RECORD EXCERPTS –
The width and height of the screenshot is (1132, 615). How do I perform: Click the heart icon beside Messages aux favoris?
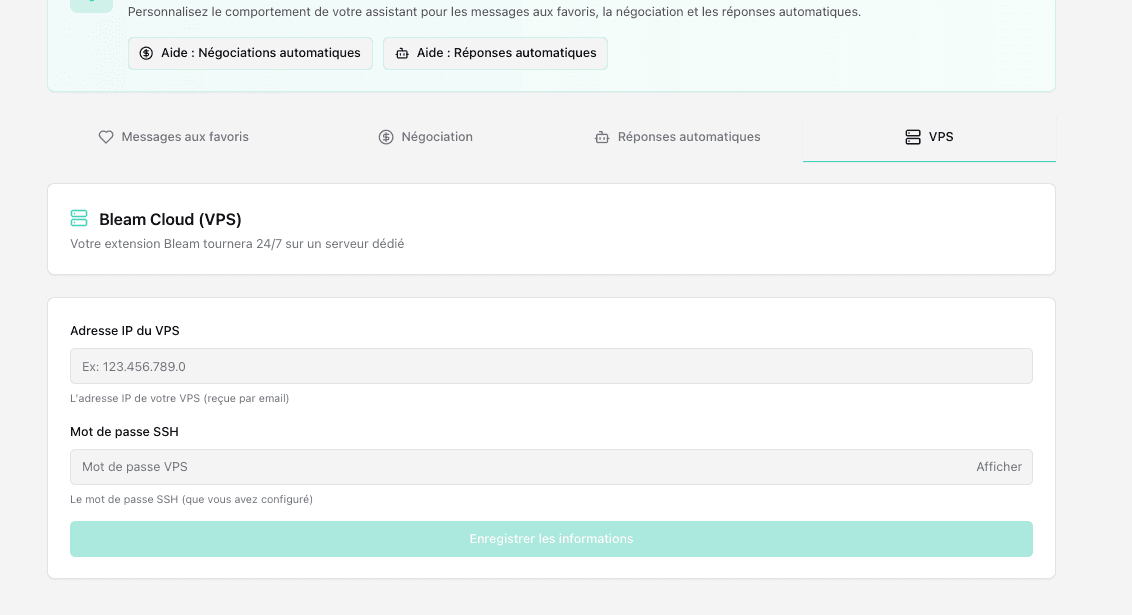[x=106, y=137]
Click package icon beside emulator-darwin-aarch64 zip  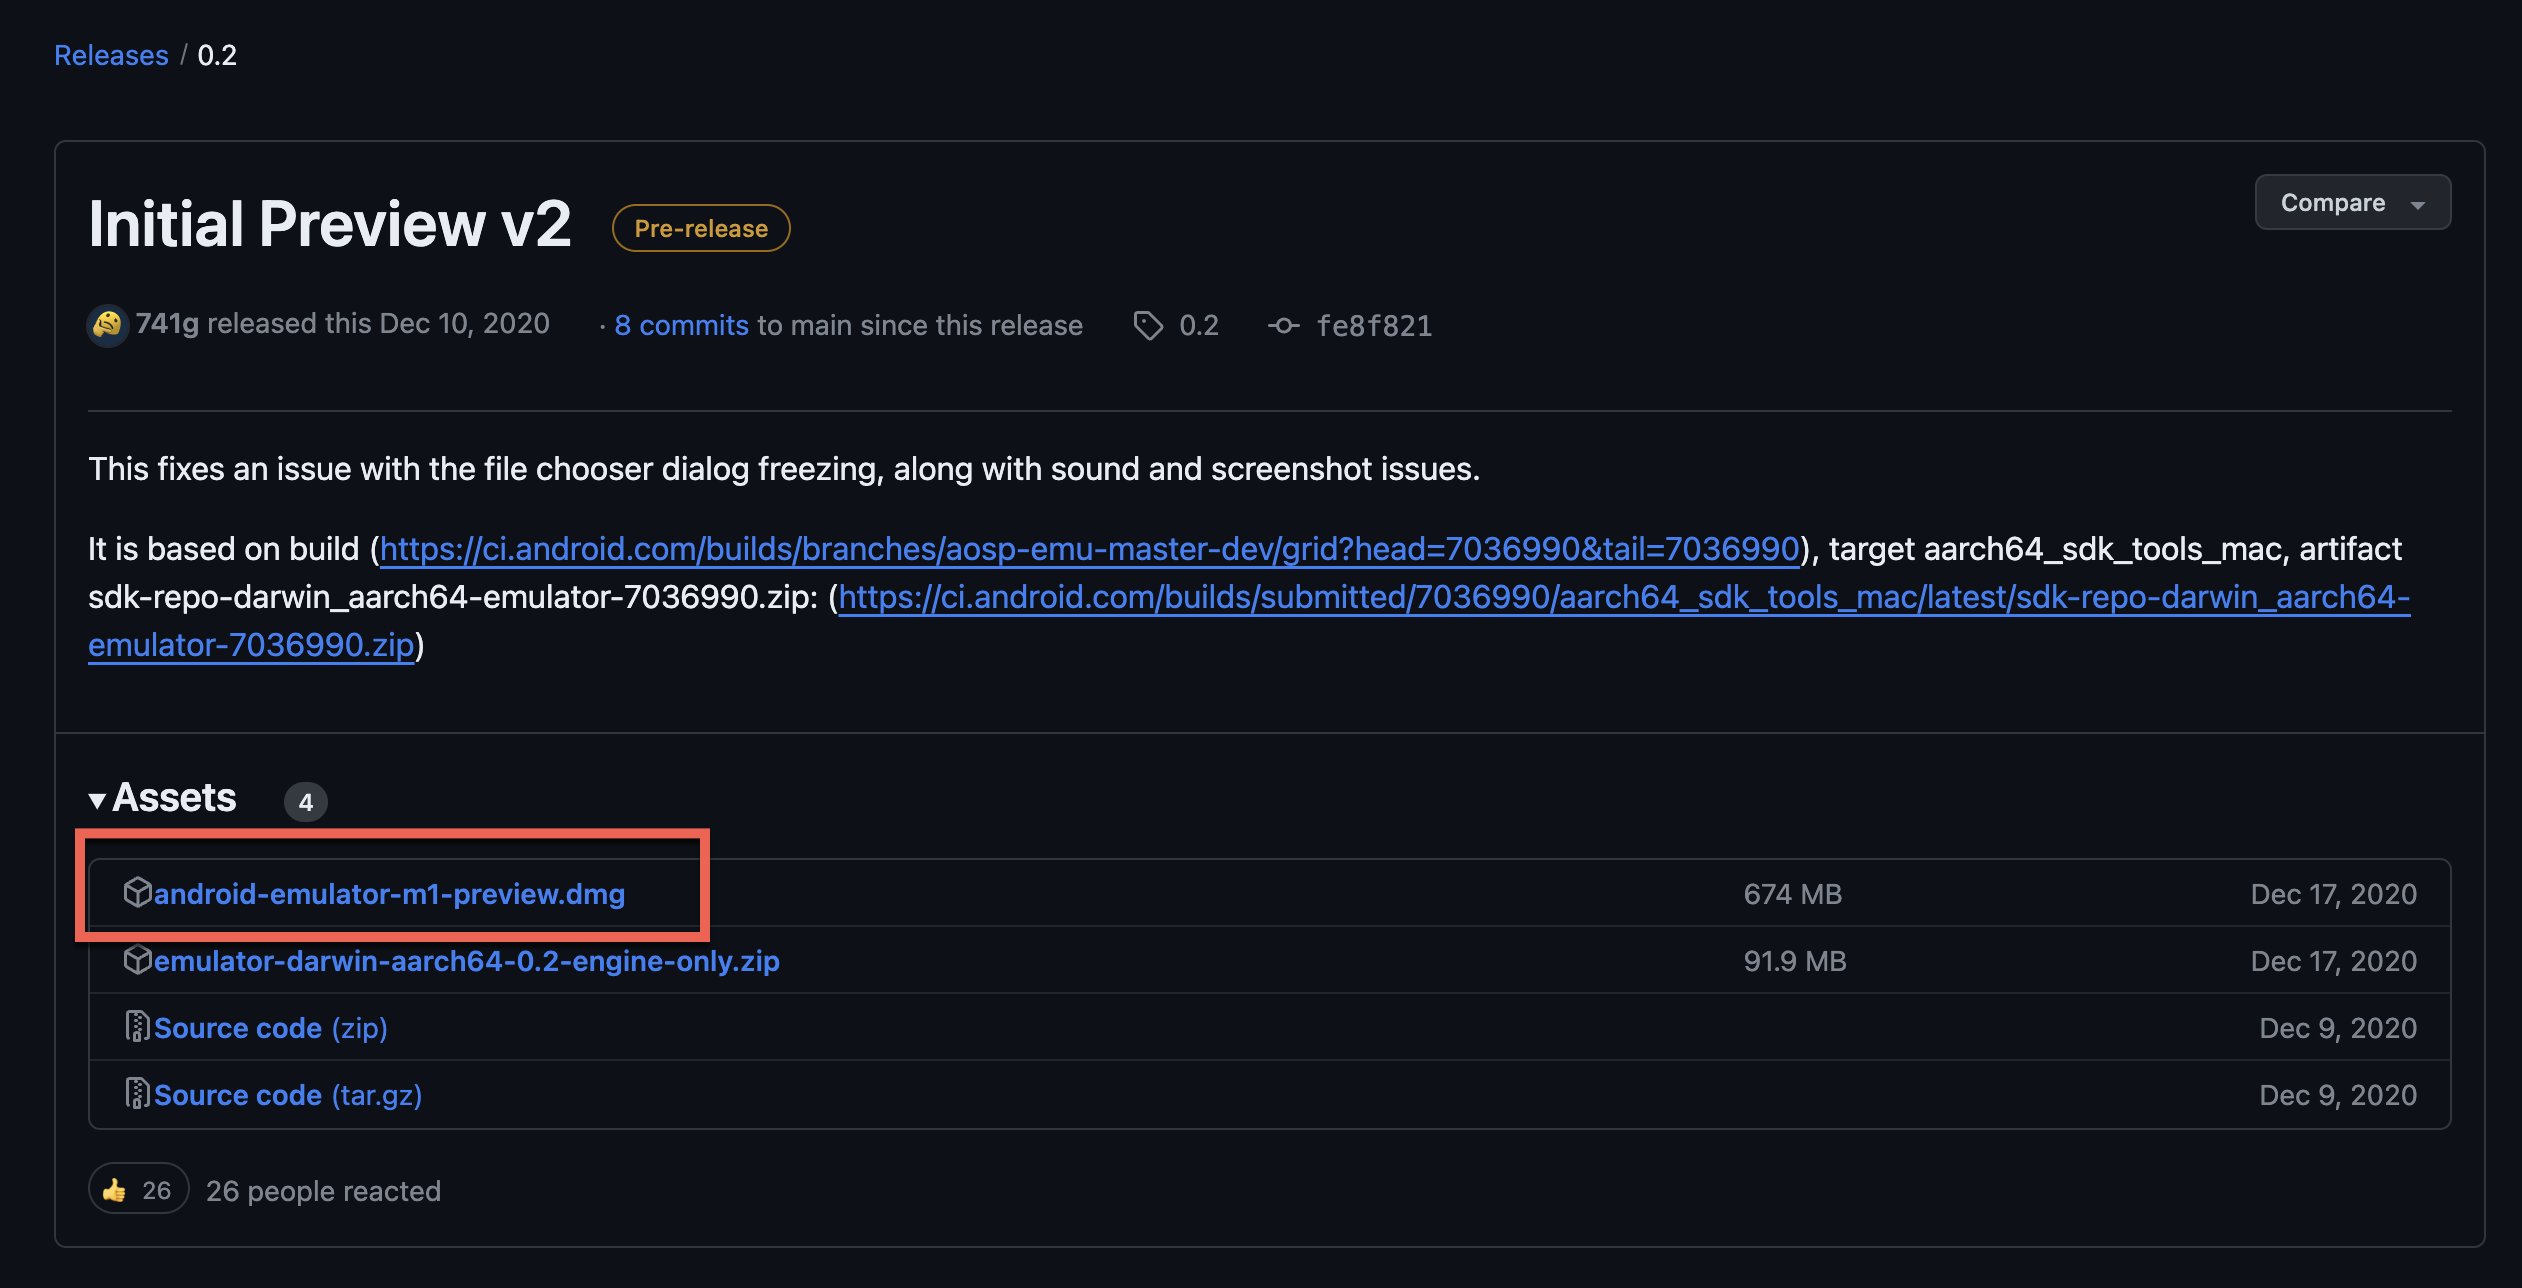click(x=137, y=960)
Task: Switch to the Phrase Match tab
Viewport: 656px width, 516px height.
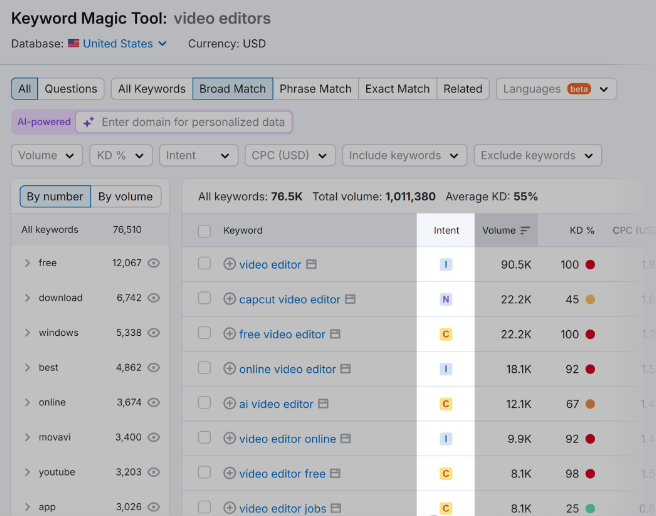Action: tap(315, 89)
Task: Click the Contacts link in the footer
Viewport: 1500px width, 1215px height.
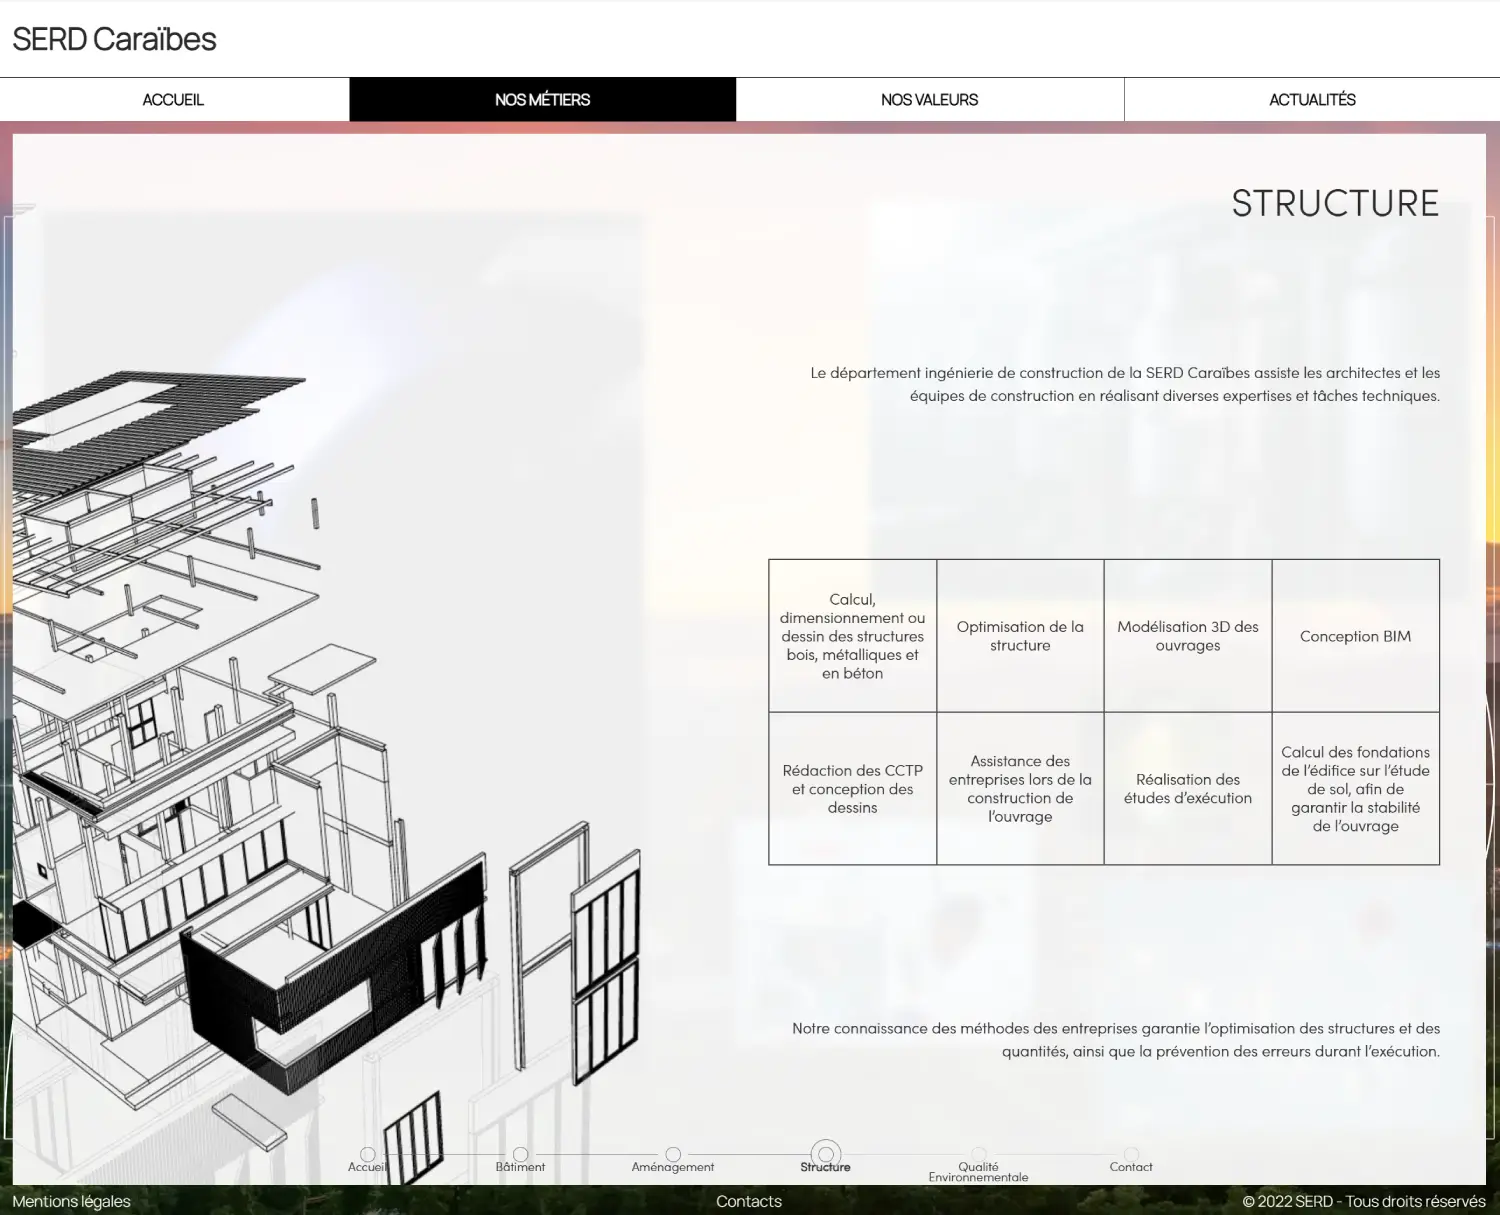Action: click(748, 1201)
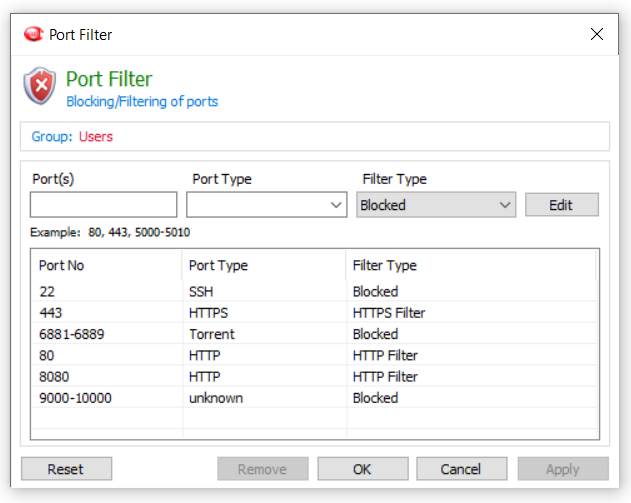Click the red shield Port Filter icon
Viewport: 631px width, 503px height.
coord(40,86)
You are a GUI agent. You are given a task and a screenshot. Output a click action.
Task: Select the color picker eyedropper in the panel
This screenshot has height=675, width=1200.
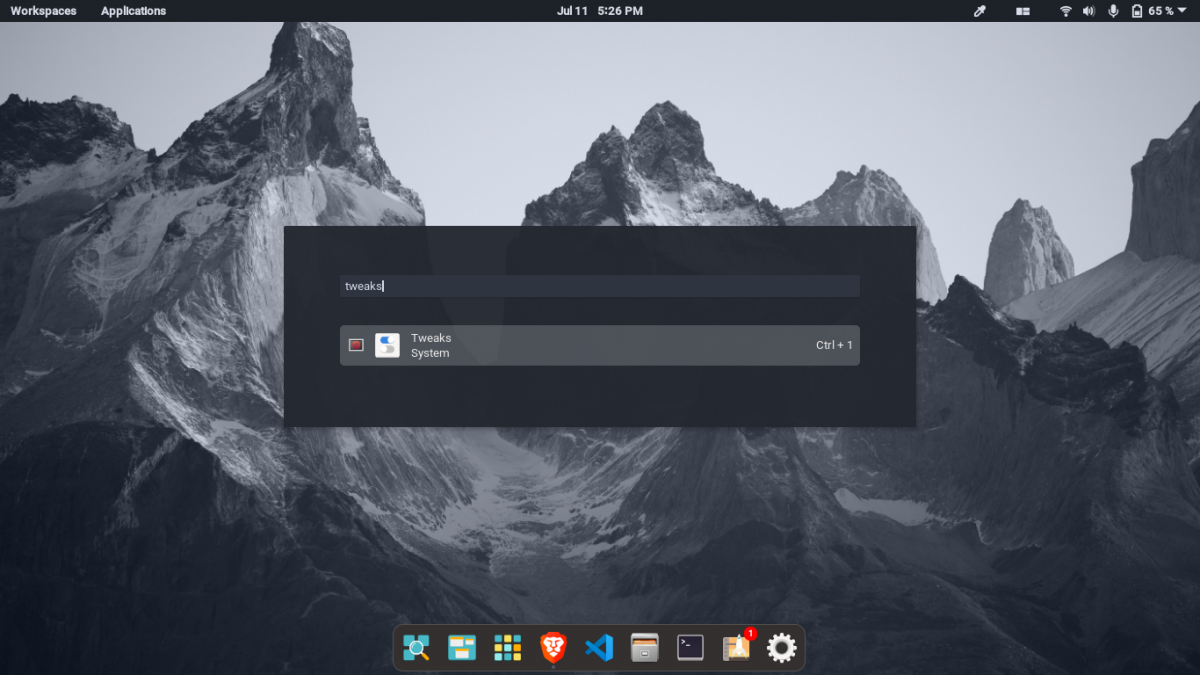pos(979,10)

YOUR GOAL – Print everything from the line containing "Task: Switch to the Phrase Match tab" down to the end of the records, both ends included and exactly as they appear, leaving the pictures out.

WRITTEN RESPONSE –
Task: Switch to the Phrase Match tab
Viewport: 656px width, 516px height.
Action: tap(315, 89)
Task: Click the Contacts link in the footer
Viewport: 1500px width, 1215px height.
Action: click(748, 1201)
Click the red shield Port Filter icon
Viewport: 631px width, 503px height.
coord(40,86)
You are a GUI agent. You are given a task and a screenshot. Output a click action.
Task: Select the color picker eyedropper in the panel
This screenshot has height=675, width=1200.
pos(979,10)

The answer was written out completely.